▶ [TO-DO ITEM]: Find every line in the rows below that contains the word "should", with case counting, and copy each of those lines.

▶ [THE DATA]:
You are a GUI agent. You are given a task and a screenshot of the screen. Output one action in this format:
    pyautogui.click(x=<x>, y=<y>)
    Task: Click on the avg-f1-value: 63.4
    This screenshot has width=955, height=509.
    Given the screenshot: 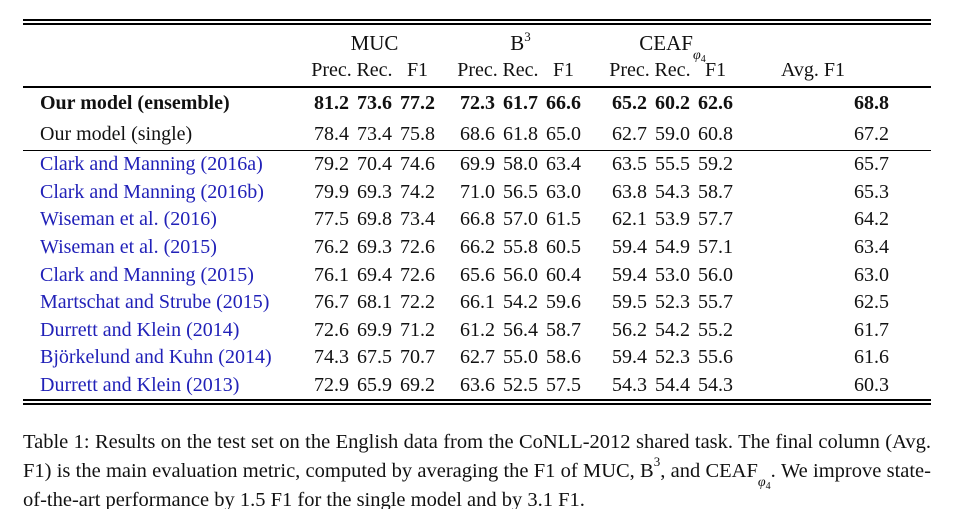 What is the action you would take?
    pyautogui.click(x=872, y=248)
    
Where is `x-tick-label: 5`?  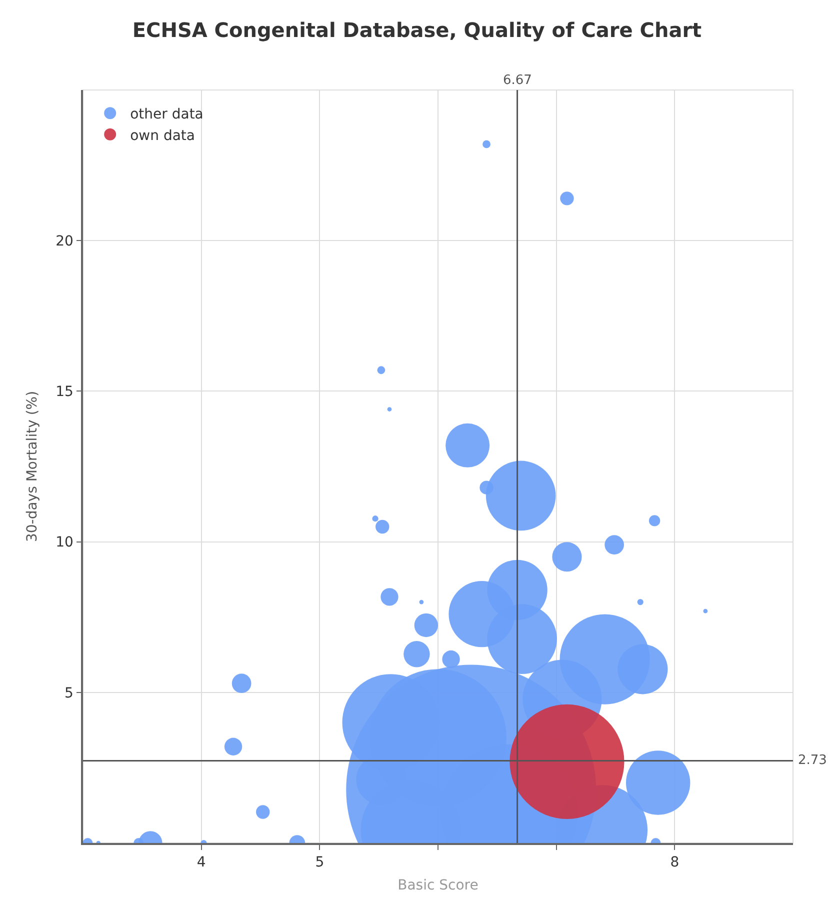 x-tick-label: 5 is located at coordinates (320, 862).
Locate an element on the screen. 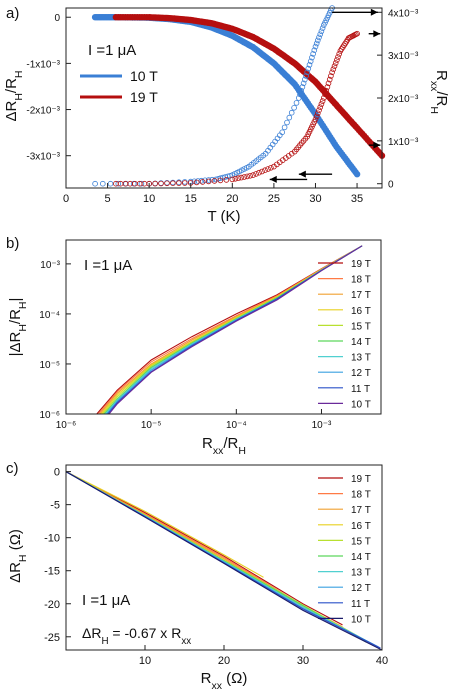  x-tick-label: 10 is located at coordinates (149, 199).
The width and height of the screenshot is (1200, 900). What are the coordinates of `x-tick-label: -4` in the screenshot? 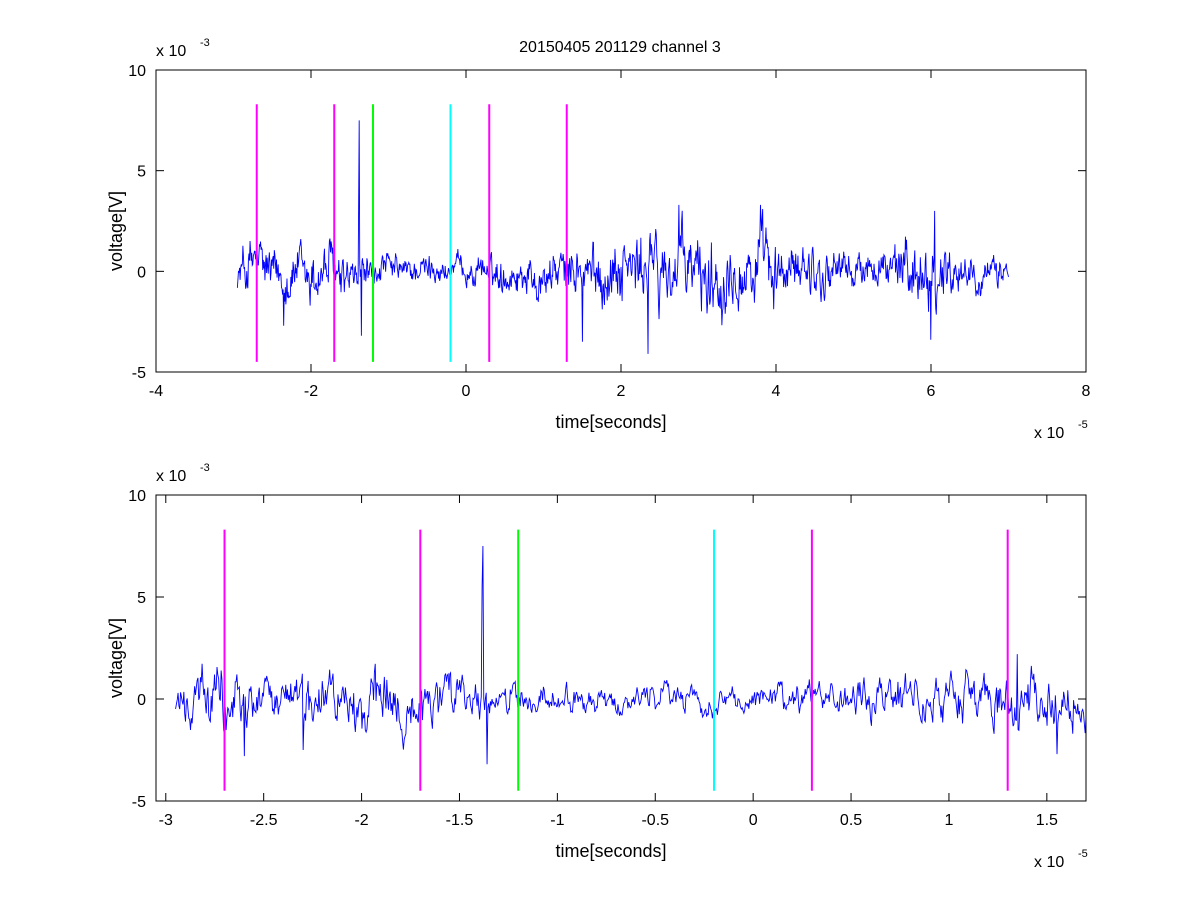 It's located at (156, 392).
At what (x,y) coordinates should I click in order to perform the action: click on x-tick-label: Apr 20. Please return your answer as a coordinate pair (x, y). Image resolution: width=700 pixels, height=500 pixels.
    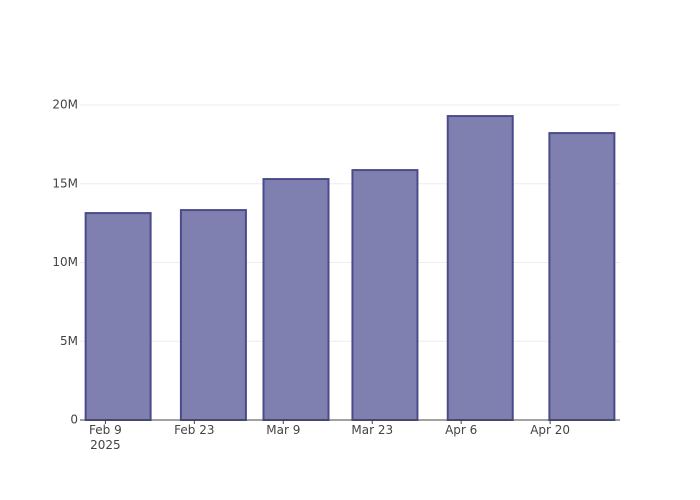
    Looking at the image, I should click on (550, 430).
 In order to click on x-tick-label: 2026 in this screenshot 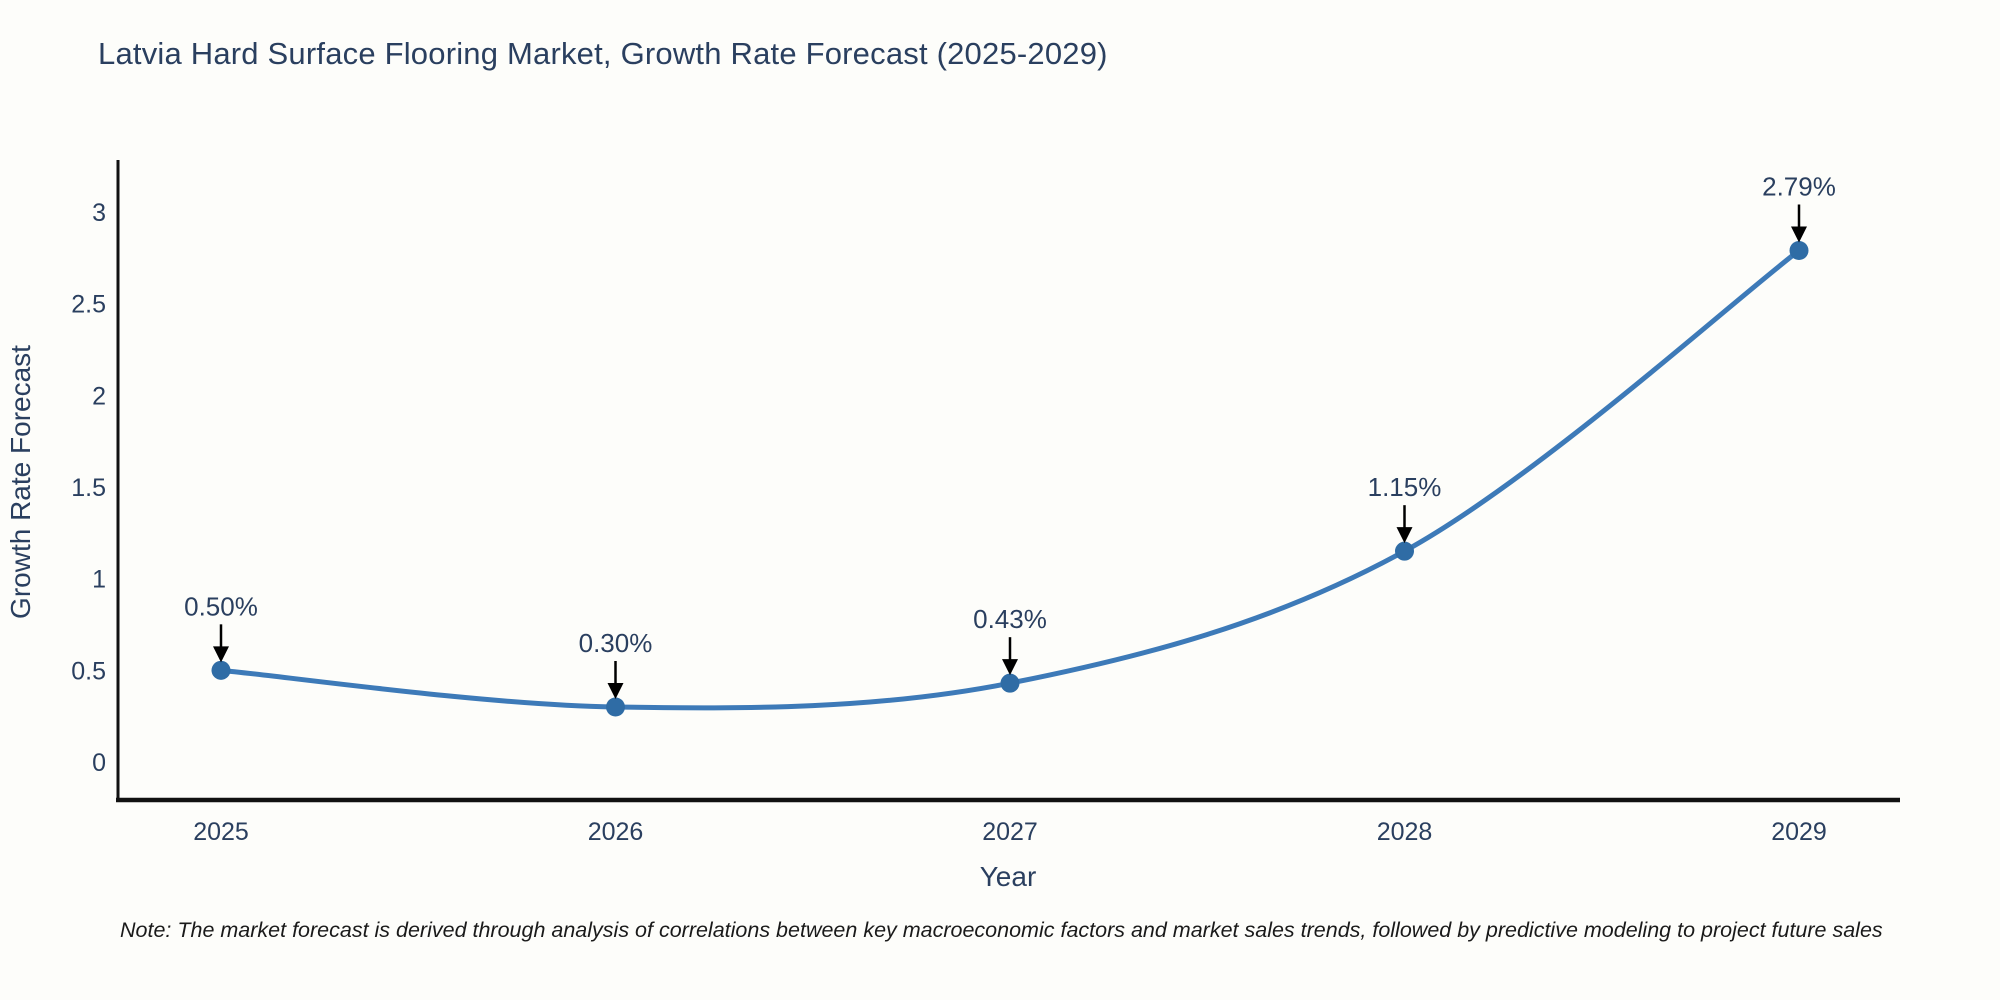, I will do `click(616, 832)`.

▶ [OUTPUT OF THE TASK]:
At what (x,y) coordinates should I click in order to perform the action: click on x-tick-label: Apr 20. Please return your answer as a coordinate pair (x, y). Image resolution: width=700 pixels, height=500 pixels.
    Looking at the image, I should click on (550, 430).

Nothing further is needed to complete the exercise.